* _What you have to do_: Omit the pictures, then reproduce exactly the line bearing "The image size is (717, 471)." and every line after it up to and including the last line of the entries below.

* _Entries supplied_:
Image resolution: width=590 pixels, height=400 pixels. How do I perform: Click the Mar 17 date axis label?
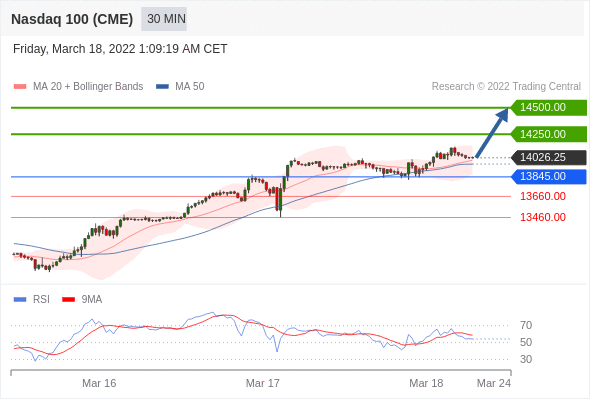click(x=263, y=383)
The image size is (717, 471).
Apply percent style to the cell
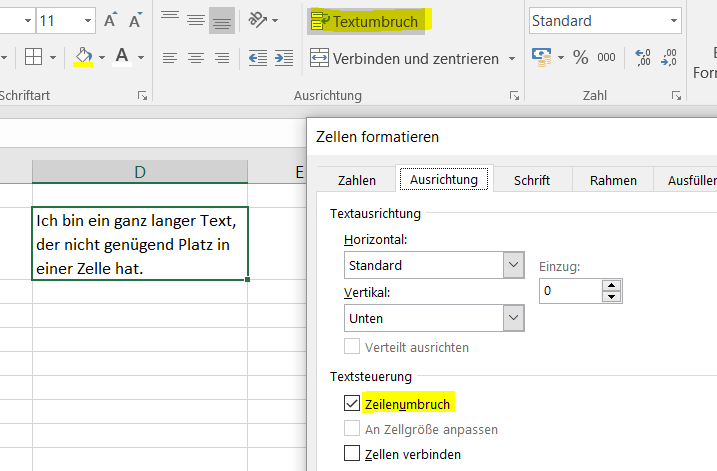click(x=581, y=58)
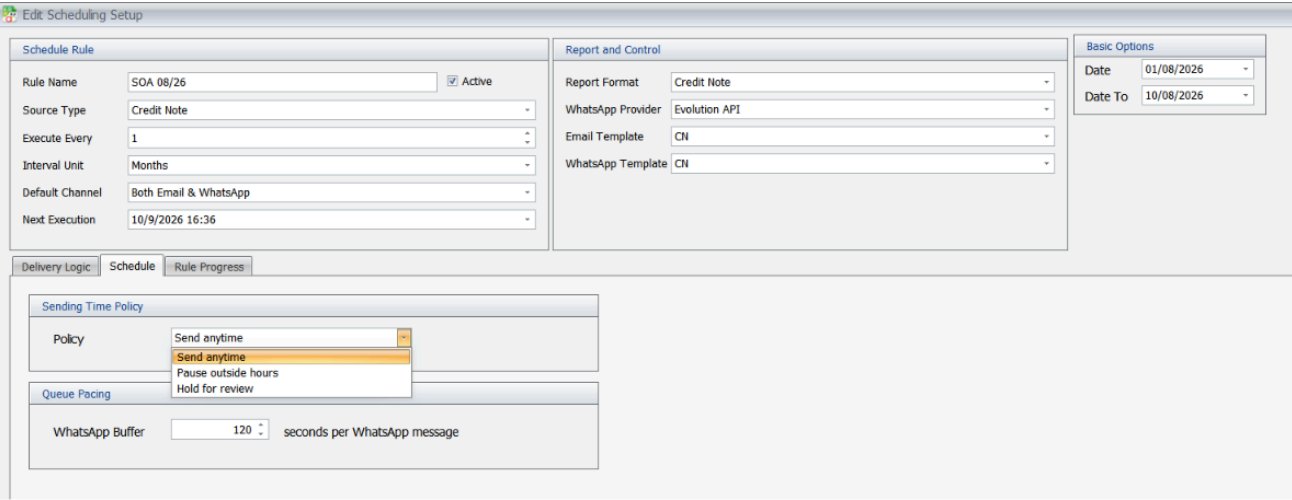The height and width of the screenshot is (500, 1292).
Task: Click the Edit Scheduling Setup window icon
Action: 10,15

* _Reply to the task_:
The image size is (717, 471).
Apply percent style to the cell
click(x=581, y=58)
The height and width of the screenshot is (500, 1292).
Task: Click the Edit Scheduling Setup window icon
Action: 10,15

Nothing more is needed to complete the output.